Firstly, there needs to be an understanding that there are different seasons in life and that it is not necessary for us to jam in everything all at once. One common observation among fresh graduates, who are still struggling in transition, is that they are also facing the pressure to be actively involved in church or other communities as they are seen to be ‘more available’, compared to when they were still students. This mismatch of expectations causes many young graduates to experience fatigue and slowly lose their zeal and idealism. The better alternative would be to allow them space and time to transition well, and for local churches or parachurches to provide support when they need it, which brings us to the second important factor for this transition: the importance of community. As much as we want to allow them space and time, we should still ensure that our young graduates have community – friends, peers, or even maybe some seniors to walk alongside them during their transition. Our young graduates need communities that are available for them, and not imposing upon them the ‘duties’ of being graduates.

We understand that some graduates find their much-needed support from local churches, for which we are thankful to the Lord. At the same time, we also realise that many are trying to find a home church on top of their transition from study to work, and others are looking for a community of fellow young graduates. In FES and GCF, we have a community of young graduates offering peer support through our C2C (Classmates to Colleagues) programme, as well as regular meet-ups and retreats for those in transition. We also have a group of senior graduates who are ready to walk alongside our young graduates, if they are looking for general or more industry-specific guidance. With this in place, we hope to work with young graduates, such that the passion and conviction in life, work, and ministry fostered during their student years will not just slowly fade away, causing them to live only for their paycheck.


– Michael Senjaya Kang
Mike graduated from NTU Computer Engineering in 2005. After working in the IT sector for a couple of years, he joined FES as a staff worker in 2008. Since 2021, he has been the Graduate Secretary of GCF and Associate General Secretary of FES.


Ministry News


Leaders’ Party 2024: Initiation


The Leaders’ Party is an FES initiative to equip the incoming student leaders in various aspects of Christian ministry for their leadership role in the Christian Fellowship (CF). This year, the programme runs from May to September and has three segments:

  • Initiation (17–18 May): pinpoint the various difficulties faced by the CFs, and spark conversations to address the issues
  • Expedition (June–August): learn in the community through personalised curriculums on the FES Learn online platform, as well as opportunities for collaboration across CFs.
  • Transformation (September): re-enter into conversation with fellow student leaders to relook and reinvent processes and initiatives.


The Initiation phase concluded a month ago. Outgoing student leaders were commended for their faithfulness in serving God over the past year, and incoming student leaders were commissioned into their leadership roles for the upcoming year. Three students share how LP has impacted them.


Scope the problem

Scope the Problem is an activity where each CF zooms in on their unique campus circumstances.
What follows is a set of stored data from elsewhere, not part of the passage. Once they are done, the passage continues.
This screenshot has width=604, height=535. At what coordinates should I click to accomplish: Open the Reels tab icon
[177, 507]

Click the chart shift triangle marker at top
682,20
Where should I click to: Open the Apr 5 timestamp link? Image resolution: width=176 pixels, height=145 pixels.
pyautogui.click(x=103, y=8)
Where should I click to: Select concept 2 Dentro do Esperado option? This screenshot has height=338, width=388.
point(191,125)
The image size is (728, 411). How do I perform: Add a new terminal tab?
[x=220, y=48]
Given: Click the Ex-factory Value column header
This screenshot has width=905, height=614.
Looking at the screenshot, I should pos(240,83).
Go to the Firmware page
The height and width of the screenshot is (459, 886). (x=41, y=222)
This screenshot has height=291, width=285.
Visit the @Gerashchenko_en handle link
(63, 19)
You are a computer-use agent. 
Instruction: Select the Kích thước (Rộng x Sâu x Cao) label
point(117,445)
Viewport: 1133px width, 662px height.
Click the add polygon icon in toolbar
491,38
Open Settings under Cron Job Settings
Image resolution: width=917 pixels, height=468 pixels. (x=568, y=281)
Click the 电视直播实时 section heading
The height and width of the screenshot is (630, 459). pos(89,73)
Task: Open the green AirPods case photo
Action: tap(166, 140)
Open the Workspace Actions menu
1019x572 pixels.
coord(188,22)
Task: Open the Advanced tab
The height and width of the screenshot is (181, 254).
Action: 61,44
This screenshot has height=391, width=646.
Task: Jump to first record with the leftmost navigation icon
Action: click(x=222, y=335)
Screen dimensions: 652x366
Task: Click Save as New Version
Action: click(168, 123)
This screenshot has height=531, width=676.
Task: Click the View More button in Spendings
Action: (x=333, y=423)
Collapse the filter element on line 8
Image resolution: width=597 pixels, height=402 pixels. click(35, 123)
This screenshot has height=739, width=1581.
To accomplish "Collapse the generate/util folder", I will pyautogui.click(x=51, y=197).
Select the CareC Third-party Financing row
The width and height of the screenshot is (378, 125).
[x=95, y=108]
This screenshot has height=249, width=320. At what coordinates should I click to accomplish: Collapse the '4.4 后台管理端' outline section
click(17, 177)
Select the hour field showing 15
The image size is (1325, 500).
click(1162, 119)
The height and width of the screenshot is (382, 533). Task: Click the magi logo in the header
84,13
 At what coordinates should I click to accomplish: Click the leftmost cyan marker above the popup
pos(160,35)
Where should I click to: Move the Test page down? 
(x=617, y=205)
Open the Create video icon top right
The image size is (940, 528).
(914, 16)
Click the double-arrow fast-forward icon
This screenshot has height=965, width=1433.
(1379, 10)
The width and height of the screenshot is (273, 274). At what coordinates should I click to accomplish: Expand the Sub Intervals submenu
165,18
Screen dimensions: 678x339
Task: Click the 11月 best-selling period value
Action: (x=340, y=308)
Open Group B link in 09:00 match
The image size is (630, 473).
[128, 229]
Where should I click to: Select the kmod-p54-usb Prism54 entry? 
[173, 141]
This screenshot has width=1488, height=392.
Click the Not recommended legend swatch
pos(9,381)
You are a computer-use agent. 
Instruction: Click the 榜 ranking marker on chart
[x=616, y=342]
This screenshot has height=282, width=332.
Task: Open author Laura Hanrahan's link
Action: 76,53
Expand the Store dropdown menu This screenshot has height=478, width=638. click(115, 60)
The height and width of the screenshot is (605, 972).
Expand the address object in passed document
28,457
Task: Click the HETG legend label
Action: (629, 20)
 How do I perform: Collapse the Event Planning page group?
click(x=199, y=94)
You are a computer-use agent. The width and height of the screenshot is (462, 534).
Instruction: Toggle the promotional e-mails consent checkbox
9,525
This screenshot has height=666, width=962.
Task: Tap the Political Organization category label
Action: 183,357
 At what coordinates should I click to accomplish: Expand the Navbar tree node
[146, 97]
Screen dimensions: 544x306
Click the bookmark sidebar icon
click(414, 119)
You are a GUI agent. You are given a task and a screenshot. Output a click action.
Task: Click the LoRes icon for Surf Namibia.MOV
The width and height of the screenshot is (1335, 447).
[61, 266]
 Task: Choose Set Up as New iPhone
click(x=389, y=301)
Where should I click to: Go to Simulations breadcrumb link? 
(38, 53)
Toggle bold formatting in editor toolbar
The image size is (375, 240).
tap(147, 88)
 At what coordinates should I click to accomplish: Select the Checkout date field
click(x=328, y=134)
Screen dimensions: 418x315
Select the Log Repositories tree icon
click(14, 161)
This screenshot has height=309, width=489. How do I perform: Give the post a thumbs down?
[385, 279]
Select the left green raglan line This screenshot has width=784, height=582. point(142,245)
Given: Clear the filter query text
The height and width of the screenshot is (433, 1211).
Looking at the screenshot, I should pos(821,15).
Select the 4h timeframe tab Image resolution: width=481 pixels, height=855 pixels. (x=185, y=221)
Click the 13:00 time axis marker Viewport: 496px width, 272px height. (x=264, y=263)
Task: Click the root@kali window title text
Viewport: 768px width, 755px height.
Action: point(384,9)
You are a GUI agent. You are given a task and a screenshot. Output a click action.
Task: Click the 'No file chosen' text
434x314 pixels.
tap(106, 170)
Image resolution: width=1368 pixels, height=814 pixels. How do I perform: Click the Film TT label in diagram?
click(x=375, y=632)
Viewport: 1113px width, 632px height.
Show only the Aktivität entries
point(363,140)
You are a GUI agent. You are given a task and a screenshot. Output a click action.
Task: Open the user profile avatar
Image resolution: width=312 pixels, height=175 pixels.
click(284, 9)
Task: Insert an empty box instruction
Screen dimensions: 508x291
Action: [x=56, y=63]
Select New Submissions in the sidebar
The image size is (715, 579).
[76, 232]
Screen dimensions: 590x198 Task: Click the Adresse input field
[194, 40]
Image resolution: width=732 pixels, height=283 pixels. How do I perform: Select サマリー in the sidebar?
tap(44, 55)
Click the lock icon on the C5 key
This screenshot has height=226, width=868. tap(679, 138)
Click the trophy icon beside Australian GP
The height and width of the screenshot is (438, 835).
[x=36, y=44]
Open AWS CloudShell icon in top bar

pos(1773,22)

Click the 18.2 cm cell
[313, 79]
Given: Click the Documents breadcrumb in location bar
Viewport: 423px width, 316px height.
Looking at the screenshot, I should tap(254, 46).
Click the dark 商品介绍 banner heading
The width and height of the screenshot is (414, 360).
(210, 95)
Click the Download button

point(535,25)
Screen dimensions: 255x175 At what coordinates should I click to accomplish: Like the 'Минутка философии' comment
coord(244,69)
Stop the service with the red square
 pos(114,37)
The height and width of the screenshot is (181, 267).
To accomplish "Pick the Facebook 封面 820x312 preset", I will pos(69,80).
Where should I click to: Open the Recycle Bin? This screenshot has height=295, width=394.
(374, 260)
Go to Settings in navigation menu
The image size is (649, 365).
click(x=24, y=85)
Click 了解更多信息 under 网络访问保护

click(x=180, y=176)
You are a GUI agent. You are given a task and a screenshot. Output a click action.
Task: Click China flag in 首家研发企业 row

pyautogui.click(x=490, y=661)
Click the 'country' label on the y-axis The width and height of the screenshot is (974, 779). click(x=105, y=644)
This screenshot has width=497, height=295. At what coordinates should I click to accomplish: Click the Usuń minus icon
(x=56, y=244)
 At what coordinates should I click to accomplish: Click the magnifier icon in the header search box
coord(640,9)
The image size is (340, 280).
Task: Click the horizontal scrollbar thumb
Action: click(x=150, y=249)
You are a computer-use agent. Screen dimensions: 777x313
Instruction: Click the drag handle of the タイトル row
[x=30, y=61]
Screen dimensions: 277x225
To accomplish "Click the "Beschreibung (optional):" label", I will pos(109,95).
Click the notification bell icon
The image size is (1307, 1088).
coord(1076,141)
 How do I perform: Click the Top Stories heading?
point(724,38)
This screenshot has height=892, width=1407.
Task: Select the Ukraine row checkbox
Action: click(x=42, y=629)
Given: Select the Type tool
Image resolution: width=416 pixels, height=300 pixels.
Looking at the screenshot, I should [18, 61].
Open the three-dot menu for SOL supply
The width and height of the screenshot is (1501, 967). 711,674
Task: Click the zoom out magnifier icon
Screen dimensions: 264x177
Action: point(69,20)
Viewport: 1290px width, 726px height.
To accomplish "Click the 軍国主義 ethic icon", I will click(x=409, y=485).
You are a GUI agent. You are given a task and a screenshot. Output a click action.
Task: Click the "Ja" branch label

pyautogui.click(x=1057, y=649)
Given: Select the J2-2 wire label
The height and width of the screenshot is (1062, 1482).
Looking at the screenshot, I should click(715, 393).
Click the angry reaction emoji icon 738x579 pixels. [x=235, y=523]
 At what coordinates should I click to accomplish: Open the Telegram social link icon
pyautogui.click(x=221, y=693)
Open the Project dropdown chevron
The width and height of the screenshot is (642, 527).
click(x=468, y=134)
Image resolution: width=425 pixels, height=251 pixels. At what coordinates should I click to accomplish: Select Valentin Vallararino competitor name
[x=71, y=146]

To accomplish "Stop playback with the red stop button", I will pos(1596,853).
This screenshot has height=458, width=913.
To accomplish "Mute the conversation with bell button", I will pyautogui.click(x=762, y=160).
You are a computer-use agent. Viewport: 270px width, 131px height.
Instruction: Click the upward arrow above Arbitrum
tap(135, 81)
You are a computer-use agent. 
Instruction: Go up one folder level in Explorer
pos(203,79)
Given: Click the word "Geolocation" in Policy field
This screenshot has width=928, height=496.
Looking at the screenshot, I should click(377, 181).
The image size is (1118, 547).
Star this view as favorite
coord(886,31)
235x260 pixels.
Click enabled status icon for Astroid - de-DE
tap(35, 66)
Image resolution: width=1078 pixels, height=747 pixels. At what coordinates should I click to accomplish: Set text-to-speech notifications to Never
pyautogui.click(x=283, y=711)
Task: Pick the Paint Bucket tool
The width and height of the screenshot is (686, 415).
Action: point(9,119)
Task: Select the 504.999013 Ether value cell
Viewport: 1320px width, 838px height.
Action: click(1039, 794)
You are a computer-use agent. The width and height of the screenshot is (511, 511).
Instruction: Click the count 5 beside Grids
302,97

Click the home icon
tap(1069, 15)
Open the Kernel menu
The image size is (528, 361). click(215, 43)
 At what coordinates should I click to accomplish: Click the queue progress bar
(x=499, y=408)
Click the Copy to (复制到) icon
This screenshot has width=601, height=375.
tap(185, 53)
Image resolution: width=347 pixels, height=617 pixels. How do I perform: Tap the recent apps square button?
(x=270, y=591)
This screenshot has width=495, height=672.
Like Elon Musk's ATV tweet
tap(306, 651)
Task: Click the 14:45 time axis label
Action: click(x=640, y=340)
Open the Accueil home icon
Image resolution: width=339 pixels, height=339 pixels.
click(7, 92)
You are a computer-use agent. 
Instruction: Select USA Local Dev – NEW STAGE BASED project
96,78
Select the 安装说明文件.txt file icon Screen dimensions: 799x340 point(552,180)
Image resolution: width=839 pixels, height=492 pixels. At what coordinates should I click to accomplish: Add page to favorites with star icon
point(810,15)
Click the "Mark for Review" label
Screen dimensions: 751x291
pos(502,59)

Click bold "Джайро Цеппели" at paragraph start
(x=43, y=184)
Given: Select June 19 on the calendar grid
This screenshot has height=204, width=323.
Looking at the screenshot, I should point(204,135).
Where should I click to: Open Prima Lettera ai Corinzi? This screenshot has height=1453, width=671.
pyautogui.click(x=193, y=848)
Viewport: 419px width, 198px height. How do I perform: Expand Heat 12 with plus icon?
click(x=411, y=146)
By taking a closer look at where they are situated (physically and metaphorically) and the way of life of the people around them, the CF would then be able to approach and engage their environment more suitably! I also attended a similar workshop titled “Engaging Campus: Reimagining Ministry” during the Leaders’ Party, which was specifically curated for participants leading small campuses. Each CF experiences different challenges, and small CFs face struggles such as running on minimal resources, a lack of consistent members, or not being able to officially carry out their activities in school.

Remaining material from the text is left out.